Dirac identity of Gaussian Heat Kernel

Question

I am having a real hard time trying to figure this problem out: $$u(\textbf{x},t)=\int_{\mathbb{R}^n}K(\textbf{x},\textbf{y},t)g(\textbf{y})d\textbf{y}$$ Where: $$ K(\textbf{x},\textbf{y},t):= \frac{e^{-\frac{|\textbf{x}-\textbf{y}|}{4t}^2}}{(4\pi t)^{n/2}} $$ show that $$ \lim_{x\to 0}u(\textbf{x},t)=g(\textbf{x}) $$

so far I have shown that $$ \int_{\mathbb{R}^n}K(\textbf{x},\textbf{y},t)d\textbf{y}=1 $$ But I can't seem to figure out how to deal with the limit since you have an infinity over infinity that can't seem to be solved using L'Hospital's rule. I get the general notion, namely that as t $\to 0$, the Gaussian Heat Kernel acts like the Dirac Delta function, but I can't seem to prove it. Thanks

Answer 1

HINT:

First, we have $\lim_{t\to 0^+}\frac{e^{-|\vec x-\vec y|^2/(4t)}}{(4\pi t)^{n/2}}=0$ for $|\vec x-\vec y|\ne 0$. So, we need to isolate the singularity point, $\vec x$, from the integration.

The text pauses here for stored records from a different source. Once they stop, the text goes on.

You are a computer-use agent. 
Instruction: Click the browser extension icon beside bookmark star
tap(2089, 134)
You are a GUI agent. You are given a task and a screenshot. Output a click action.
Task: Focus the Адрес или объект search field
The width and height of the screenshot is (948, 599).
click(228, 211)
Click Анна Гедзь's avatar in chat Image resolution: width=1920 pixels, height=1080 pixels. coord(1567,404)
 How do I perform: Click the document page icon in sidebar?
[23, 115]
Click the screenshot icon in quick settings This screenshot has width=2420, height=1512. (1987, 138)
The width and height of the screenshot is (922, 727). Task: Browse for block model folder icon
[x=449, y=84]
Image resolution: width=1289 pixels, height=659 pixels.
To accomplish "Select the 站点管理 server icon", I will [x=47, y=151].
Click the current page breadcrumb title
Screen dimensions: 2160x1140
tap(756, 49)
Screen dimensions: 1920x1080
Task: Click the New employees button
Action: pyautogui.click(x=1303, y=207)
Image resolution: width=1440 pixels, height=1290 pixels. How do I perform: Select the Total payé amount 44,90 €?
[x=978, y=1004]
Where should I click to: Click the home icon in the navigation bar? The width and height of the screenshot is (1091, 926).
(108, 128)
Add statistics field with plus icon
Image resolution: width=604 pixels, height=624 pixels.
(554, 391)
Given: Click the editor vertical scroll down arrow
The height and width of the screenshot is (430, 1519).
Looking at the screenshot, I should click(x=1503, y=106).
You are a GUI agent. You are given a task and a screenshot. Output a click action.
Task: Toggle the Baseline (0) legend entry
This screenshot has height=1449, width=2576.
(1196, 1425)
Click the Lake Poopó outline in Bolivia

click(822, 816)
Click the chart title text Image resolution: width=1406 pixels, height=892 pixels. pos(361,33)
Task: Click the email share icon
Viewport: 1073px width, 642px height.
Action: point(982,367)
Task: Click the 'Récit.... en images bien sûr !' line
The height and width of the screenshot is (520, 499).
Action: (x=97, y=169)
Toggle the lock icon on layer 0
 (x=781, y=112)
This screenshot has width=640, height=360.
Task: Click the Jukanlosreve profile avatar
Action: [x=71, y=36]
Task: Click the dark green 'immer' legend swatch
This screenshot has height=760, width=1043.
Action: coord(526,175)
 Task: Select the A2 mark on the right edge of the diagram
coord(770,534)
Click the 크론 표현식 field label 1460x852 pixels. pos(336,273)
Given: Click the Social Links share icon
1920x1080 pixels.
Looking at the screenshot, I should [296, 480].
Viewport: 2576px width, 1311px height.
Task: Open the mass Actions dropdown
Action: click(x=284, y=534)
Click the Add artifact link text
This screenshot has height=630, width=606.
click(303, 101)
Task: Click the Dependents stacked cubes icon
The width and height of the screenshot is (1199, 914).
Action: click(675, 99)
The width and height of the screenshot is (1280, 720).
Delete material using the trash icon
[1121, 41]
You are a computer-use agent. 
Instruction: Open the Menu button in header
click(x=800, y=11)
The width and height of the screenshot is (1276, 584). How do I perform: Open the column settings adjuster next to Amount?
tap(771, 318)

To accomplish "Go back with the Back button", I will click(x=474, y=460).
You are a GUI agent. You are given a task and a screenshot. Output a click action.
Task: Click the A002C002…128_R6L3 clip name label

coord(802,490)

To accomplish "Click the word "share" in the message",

Proceeding, we write the integral as

$$\begin{align} u(\vec x,t)&=\int_{\mathbb{R}^n}K(\vec x,\vec y,t)g(\vec y)\,d\vec y\\\\ &=\int_{\mathbb{R}^n\setminus B(\vec x,\delta)}K(\vec x,\vec y,t)g(\vec y)\,d\vec y+\int_{B(\vec x,\delta)}K(\vec x,\vec y,t)(g(\vec y)-g(\vec x))\,d\vec y\\\\ &+g(\vec x)\int_{B(\vec x,\delta)}K(\vec x,\vec y,t)\,d\vec y\\\\ \end{align}$$

where $B(\vec x,\delta)$ is a ball of radius $\delta$ centered at $\vec x$.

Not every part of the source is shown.